Bisher – und dieses Rezept wird hier fortgeführt – hat sich LARGO WINCH immer vor der Kulisse der realen Welt bewegt, Szenarien oder Ideen weiter erzählt. Mancher Leser fragt sich vielleicht, ob einem brisant reichem Menschen etwas Ähnliches widerfahren kann wie zu Beginn von DAS GOLDENE ZENTIL (der Fortsetzung zu Band 23, HINTER DER KARMAN-LINIE). Wer aber einen Blick auf die Schicksale solcher (echter) Charaktere wirft, stellt fest, wie leicht selbst jene in fremdbestimmte oder selbst gewählte Schwierigkeiten kommen, deren Verlauf oft thrillertauglich ist. So viel zum starken INTRO dieses ABENTEUERS, ohne die SPOILER auszupacken. 🙂 Man darf mit Fug und Recht behaupten, dass ÉRIC GIACOMETTI die verschachtelte Erzählweise eines JEAN VAN HAMME mit unterschiedlichen Handlungssträngen so versiert wie respektvoll aufgreift und umsetzt.
Mit PHILIPPE FRANCQ ist der langjährige LARGO-WINCH-Zeichner am Start, der dafür bekannt ist, feinlinige, äußerst fragil wirkende Bilder zu gestalten, in denen es vor Details manchmal geradezu wimmelt. Manche Zeichner würden eine Gebirgskette, einen Fluss, einen Wald oder auch eine Skyline mit wenigen Strichen hinwerfen, erst recht, wenn sie wirklich nur Kulisse sind und der Fokus der Szene ganz woanders liegt. Bei PHILIPPE FRANCQ verhält es sich nicht so. Hier werden Felsspalten und – absätze herausgearbeitet. Bei Veranstaltungen muss noch der Gast in der hintersten Reihe als Mensch erkennbar sein (und das ist superwinzig). In langjährigen Computerzeiten ist eine Arbeit in solchen Dimensionen natürlich kein Problem mehr. Dass sich jemand die Mühe macht, diese Einzelheiten so herauszuholen, aber schon.

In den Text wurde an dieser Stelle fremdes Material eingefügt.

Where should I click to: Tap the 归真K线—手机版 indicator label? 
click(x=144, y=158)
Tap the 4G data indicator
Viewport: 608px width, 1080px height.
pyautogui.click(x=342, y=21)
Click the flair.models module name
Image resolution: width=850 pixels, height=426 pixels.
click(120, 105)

PHILIPPE FRANCQ geht entsprechend in die Technik hinein. Obwohl die Geschichte mit dem Weltraum zu tun hat, sind die grafischen Knaller hier nicht zu finden. Die finden teils mehr in der Luft statt (vor allem im finalen Run gibt es eine starke Sequenz, die ich sonst so noch nirgendwo gesehen habe und verdammt dramatisch ist). Hubschrauber heißt das Zauberwort. Hier kann PHILIPPE FRANCQ vom Leder ziehen, während er ansonsten immer auf der Suche nach der perfekten Kameraeinstellung für eine Szene ist (und diese auch stets findet).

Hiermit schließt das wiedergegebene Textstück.